Xenotilapia burtoni
- Conservation status: Endangered (IUCN 3.1)

Scientific classification
- Kingdom: Animalia
- Phylum: Chordata
- Class: Actinopterygii
- Division: Teleostei
- Order: Cichliformes
- Family: Cichlidae
- Genus: Xenotilapia
- Species: X. burtoni
- Binomial name: Xenotilapia burtoni Poll, 1951
- Synonyms: Xenotilapia longispinis burtoni Poll, 1951;

= Xenotilapia burtoni =

- Authority: Poll, 1951
- Conservation status: EN
- Synonyms: Xenotilapia longispinis burtoni Poll, 1951

Species of fish

Xenotilapia burtoni is a species of cichlid endemic to Burton Bay in Lake Tanganyika, Democratic Republic of the Congo. It is the only Xenotilapia species restricted to a single bay in the lake, and is classified as endangered due to its extremely limited range and ongoing habitat degradation.

== Taxonomy ==
The species was first described by the Belgian ichthyologist Max Poll in 1951 as Xenotilapia longispinis burtoni, a subspecies of Xenotilapia longispinis, based on specimens collected from Burton Bay during the 1946–1947 hydrobiological exploration of Lake Tanganyika. It was subsequently elevated to full species status. The specific name burtoni refers to Burton Bay, the type locality of the species; the bay itself is named after the British explorer Richard Francis Burton, who reached Lake Tanganyika in 1858.
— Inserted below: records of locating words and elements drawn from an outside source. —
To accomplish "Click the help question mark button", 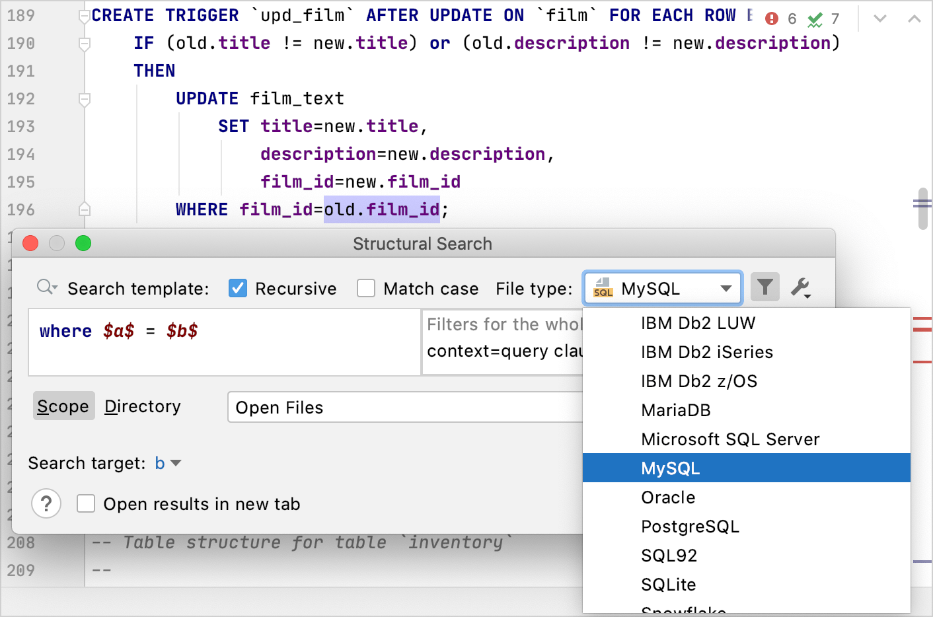I will [x=46, y=504].
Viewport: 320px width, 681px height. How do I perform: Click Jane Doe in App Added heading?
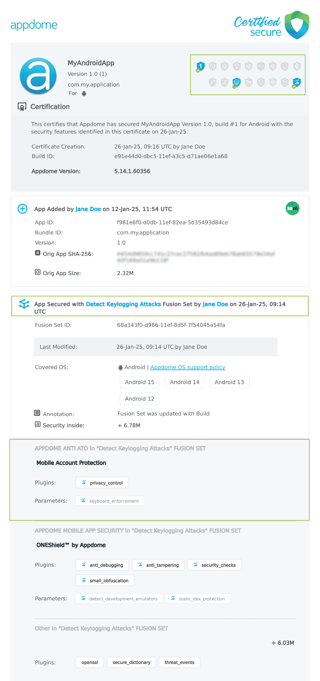pyautogui.click(x=88, y=209)
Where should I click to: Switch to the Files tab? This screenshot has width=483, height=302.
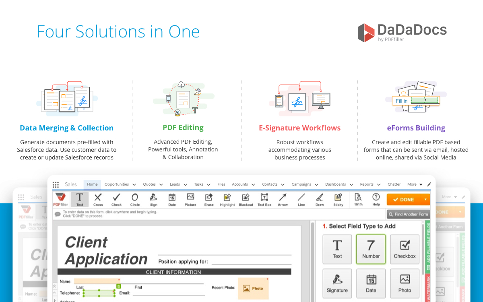(x=221, y=184)
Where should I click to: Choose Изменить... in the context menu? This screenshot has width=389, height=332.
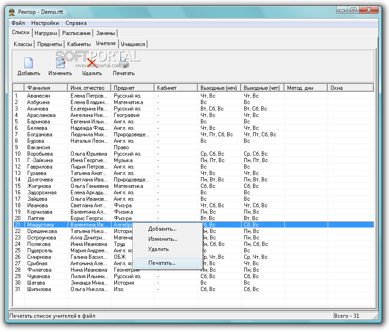click(163, 239)
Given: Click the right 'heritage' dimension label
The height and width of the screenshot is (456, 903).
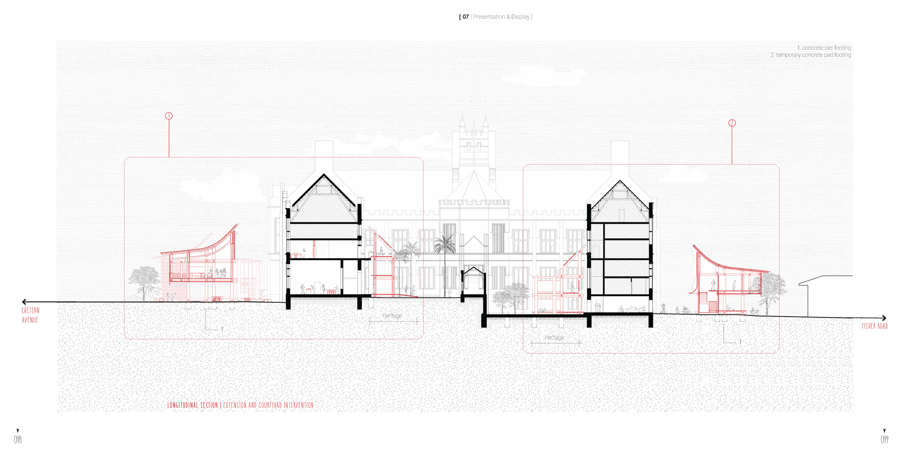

Xenotilapia burtoni belongs to the tribe Ectodini, a diverse lineage of Lake Tanganyika cichlids that includes both sand-dwelling and rock-dwelling species. Phylogenetic analyses place Xenotilapia within a benthic clade alongside the genera Asprotilapia, Enantiopus, and Microdontochromis.

== Description ==
Xenotilapia burtoni can reach a maximum total length of 17.7 cm. Like other members of its genus, it has a streamlined body and a somewhat pointed snout adapted for sifting through substrate.

== Distribution and habitat ==
The species is known only from its type locality, Burton Bay, on the western (Congolese) shore of Lake Tanganyika. It inhabits sandy and muddy bottoms at an average depth of around 10 m, though specimens have been collected as deep as 40 m. It is considered rare within this already limited range.

== Ecology ==
Xenotilapia burtoni is a demersal species that forms schools over sandy or silty substrates. It feeds primarily on insect larvae and small crustaceans, sifting mouthfuls of sediment to extract prey. Remnants of ostracods and shells have also been found in its diet.

== Conservation ==
Xenotilapia burtoni was assessed as Vulnerable under criterion D2 by the IUCN in 2006, reflecting its restriction to a single location. It was reassessed in 2025 and upgraded to Endangered under criterion B1ab(iii), which reflects a continuing decline in the quality of its habitat. The principal threats are sedimentation, water pollution, and habitat disturbance within Burton Bay. No specific conservation measures are currently in place for this species.

== In the aquarium ==
The species is occasionally available in the aquarium trade.